Stored records
########
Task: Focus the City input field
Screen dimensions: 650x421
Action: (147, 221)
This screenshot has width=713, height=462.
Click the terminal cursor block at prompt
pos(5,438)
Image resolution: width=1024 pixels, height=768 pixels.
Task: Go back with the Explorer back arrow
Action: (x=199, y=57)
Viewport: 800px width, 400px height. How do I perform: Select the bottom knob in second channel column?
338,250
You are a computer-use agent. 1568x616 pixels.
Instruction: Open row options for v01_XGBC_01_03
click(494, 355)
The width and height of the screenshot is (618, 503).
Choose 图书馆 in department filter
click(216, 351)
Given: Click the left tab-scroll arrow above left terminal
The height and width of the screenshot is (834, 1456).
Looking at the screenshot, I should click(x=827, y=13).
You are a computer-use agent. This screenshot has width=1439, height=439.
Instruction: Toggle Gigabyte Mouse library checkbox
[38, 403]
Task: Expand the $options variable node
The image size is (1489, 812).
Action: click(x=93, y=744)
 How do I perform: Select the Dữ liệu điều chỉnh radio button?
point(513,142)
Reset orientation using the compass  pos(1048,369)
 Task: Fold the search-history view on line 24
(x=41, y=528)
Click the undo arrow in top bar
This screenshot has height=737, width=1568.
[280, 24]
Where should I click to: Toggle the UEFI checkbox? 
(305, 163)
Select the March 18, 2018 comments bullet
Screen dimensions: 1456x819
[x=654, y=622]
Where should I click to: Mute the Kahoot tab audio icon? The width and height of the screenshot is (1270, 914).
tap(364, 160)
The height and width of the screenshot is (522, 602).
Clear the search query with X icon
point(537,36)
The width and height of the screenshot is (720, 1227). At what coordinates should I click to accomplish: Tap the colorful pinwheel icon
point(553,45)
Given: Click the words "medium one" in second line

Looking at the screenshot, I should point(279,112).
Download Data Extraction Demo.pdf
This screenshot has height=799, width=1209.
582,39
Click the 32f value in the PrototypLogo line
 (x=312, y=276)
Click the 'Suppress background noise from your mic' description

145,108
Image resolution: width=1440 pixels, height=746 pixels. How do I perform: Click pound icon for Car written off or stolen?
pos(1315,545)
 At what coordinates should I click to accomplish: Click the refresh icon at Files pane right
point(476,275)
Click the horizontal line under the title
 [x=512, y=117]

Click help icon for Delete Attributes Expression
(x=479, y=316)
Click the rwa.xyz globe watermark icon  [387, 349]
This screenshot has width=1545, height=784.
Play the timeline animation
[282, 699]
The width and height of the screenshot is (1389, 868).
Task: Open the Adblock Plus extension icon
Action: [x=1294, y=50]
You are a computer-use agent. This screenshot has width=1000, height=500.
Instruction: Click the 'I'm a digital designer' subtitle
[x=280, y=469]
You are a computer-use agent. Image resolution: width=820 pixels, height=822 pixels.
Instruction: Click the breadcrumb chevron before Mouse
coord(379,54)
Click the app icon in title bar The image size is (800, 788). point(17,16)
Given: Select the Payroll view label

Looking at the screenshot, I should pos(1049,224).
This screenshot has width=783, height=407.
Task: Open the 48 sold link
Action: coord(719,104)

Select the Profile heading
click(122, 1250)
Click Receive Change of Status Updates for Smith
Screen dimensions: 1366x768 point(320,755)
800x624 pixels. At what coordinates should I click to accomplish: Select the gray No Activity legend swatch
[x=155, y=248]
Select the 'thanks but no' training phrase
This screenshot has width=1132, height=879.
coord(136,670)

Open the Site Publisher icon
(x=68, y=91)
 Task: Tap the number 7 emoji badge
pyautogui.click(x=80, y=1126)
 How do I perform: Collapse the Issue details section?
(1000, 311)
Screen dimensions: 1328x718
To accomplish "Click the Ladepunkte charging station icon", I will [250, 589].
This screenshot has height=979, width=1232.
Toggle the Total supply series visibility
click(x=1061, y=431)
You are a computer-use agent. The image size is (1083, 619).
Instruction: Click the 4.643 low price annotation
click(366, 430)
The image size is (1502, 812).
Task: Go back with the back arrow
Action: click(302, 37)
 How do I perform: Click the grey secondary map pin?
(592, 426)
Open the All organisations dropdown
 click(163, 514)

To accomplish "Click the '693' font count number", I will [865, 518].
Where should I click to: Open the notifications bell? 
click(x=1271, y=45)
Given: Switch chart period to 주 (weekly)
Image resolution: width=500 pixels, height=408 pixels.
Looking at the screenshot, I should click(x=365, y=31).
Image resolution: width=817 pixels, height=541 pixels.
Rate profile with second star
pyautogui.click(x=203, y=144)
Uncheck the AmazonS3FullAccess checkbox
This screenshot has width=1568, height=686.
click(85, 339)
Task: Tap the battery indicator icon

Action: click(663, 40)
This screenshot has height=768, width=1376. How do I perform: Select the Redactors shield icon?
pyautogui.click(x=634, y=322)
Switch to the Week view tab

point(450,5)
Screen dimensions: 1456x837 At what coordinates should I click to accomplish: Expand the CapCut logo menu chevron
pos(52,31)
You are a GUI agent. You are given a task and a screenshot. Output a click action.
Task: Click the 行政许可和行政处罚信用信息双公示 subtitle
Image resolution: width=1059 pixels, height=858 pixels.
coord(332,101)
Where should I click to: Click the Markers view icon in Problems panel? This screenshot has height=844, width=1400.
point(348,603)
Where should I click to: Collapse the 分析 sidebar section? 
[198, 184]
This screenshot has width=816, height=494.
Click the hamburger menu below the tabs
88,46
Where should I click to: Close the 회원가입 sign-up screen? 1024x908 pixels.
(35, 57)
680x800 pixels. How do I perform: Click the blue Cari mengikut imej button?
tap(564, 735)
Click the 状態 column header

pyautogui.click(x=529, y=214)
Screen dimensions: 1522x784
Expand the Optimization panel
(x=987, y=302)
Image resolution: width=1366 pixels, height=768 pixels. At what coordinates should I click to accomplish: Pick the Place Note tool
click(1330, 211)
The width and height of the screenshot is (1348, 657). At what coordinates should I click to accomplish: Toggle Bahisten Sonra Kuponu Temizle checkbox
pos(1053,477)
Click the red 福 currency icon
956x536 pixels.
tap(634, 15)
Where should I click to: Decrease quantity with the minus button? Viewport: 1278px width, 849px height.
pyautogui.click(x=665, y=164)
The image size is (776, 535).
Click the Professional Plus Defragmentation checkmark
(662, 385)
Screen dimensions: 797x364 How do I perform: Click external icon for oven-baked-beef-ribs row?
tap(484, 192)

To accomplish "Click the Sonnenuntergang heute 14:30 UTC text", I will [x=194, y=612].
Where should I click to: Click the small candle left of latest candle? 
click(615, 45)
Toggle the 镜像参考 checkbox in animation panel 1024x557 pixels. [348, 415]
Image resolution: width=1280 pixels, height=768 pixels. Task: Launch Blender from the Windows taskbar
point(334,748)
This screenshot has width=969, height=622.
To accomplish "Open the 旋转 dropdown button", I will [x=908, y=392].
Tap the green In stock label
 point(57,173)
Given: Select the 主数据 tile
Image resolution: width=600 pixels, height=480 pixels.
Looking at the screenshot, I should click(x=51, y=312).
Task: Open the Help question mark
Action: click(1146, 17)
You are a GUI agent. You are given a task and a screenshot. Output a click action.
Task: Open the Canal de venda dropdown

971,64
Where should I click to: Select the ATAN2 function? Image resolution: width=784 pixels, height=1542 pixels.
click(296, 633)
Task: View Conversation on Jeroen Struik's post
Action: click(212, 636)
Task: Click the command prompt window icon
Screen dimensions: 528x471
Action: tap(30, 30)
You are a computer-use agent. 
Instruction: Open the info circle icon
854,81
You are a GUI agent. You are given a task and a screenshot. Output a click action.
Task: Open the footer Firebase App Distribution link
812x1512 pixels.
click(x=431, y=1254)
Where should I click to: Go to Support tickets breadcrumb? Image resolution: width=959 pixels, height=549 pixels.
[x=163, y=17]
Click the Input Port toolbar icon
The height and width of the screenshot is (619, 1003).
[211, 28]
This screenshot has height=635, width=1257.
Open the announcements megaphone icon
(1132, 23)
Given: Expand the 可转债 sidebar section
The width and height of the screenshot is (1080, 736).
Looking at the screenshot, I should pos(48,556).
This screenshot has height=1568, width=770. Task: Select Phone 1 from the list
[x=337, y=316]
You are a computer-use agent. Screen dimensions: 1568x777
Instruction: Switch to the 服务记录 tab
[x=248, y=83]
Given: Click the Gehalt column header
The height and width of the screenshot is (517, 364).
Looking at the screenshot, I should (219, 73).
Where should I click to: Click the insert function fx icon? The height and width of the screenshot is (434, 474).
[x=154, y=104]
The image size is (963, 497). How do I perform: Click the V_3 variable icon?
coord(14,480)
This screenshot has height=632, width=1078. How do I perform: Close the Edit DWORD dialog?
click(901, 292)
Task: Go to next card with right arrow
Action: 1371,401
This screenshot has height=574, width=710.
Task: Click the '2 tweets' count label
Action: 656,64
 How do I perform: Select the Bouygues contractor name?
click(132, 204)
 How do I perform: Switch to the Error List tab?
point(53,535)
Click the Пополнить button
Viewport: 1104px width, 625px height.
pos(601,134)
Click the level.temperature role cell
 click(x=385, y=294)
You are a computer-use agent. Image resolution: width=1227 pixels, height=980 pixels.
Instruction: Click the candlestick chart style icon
########
▸ WORK ORDER:
Of all the entries above, repeat only the lines from the line that has "Image resolution: width=1440" to the line that has "Click the app", both lines included, exactly.

▸ EXERCISE OUTPUT:
Image resolution: width=1440 pixels, height=746 pixels. How do I perform: Click pound icon for Car written off or stolen?
pos(1315,545)
 At what coordinates should I click to accomplish: Click the refresh icon at Files pane right
point(476,275)
Click the horizontal line under the title
 [x=512, y=117]

Click help icon for Delete Attributes Expression
(x=479, y=316)
Click the rwa.xyz globe watermark icon  [387, 349]
This screenshot has width=1545, height=784.
Play the timeline animation
[282, 699]
The width and height of the screenshot is (1389, 868).
Task: Open the Adblock Plus extension icon
Action: [x=1294, y=50]
You are a computer-use agent. This screenshot has width=1000, height=500.
Instruction: Click the 'I'm a digital designer' subtitle
[x=280, y=469]
You are a computer-use agent. Image resolution: width=820 pixels, height=822 pixels.
Instruction: Click the breadcrumb chevron before Mouse
coord(379,54)
Click the app icon in title bar The image size is (800, 788). point(17,16)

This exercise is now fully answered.